* **Extrait de page**:
· · ·

Le FC Lorient avait une belle gueule de vache à lait. 1) Le rapport qualité-prix du club est remarquable. 2) Il s’est construit un centre de formation en béton sous l’impulsion de Régis Le Bris. Dans la tête de Foley, les Merlus seraient plutôt en haut de l’échelle des vassaux. « [L’idée, c’est d’avoir] un club uruguayen qui peut alimenter un club belge, qui peut alimenter un club français, qui peut alimenter un club de Premier League. Nous contrôlons notre destin. » 

Une sorte de chaîne alimentaire version foot-business, en somme. Mais également une communication un peu trop franche du collier, souligne tout de même un observateur. « C’est rabaissant pour Lorient. Ce n’est pas plaisant à entendre quand vous avez une académie, une histoire et une infrastructure de vous voir réduit à l’étage du dessous. C’est condescendant. »

Michael B. Jordan et Bill Foley.

· · ·

* **Lignes de données**:

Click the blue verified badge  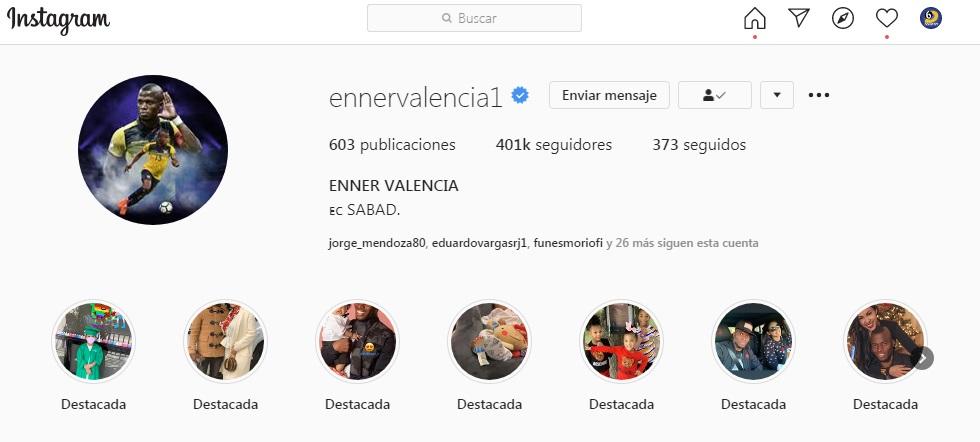520,95
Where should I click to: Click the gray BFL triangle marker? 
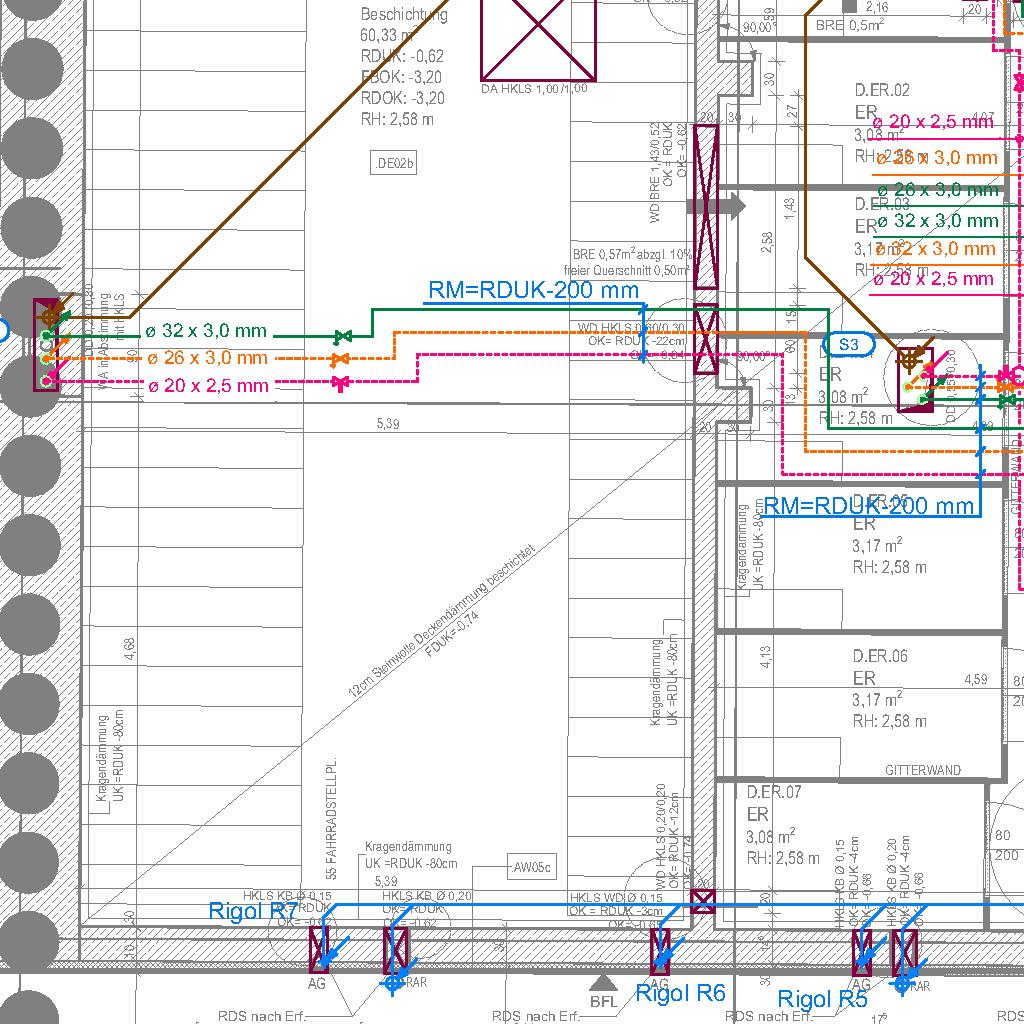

· · ·

* **Question courte 1**: D'après l'article sur le FC Lorient, sous l'impulsion de qui le club s'est-il construit un centre de formation en béton ?
* **Question courte 2**: Pour chaque affirmation, dites si elle concorde avec l'article sur le FC Lorient, en citant les mots décisifs du texte : (a) Le rapport qualité-prix du club y est jugé remarquable. (b) L'observateur cité trouve les propos de Foley flatteurs pour Lorient. (c) Foley évoque un club uruguayen capable d'alimenter un club belge.
* **Question courte 3**: Donnez la suite de l'article sur le FC Lorient et Bill Foley, à partir de sa dernière phrase.
Les données ne servent à rien ici.

* **Réponse 1**: Sous l'impulsion de Régis Le Bris.

* **Réponse 2**:
(a) Oui : « Le rapport qualité-prix du club est remarquable. »
(b) Non : « C’est rabaissant pour Lorient. »
(c) Oui : « un club uruguayen qui peut alimenter un club belge »

* **Réponse 3**:
Michael B. Jordan et Bill Foley. – James Marsh//SIPA

Les supporteurs lorientais ont effectivement été blessés dans leur chair en prenant connaissance du projet dans lequel s’embarquait Loïc Féry, le président directeur du FCL. Extrait d’un communiqué des Merlus Ultras 1995 : « Sur les réseaux sociaux, le Bournemouth FC nous souhaite “Bienvenue dans la famille”. On ne peut pas faire plus insultant. Le FC Lorient n’est pas une succursale ou la partie d’un groupe quelconque […] Il est hors de question que nous devenions un vulgaire club satellite. » Loïc Féry, a très vite tenté d’apaiser les esprits, sans convaincre grand monde.

« Je répète que le FC Lorient ne deviendra pas une succursale. Je suis l’actionnaire majoritaire et le président, avec le pouvoir de décision nécessaire pour suivre notre stratégie de développement. »

Enzo Le Fée pas emballé par Bournemouth

C’est dans ce contexte que s’inscrit le transfert de Dango Ouattara, vendu 22,5 millions à Bournemouth. « Une fausse vente, croit savoir Franck Belhassen, agent expérimenté. Parce que si en plus de ce club anglais, il y avait eu une proposition en Espagne ou en Italie, la préférence serait allée à un transfert au sein du groupe. Il faut se demander si, quelque part, les joueurs ne sont pas également pris en otage. »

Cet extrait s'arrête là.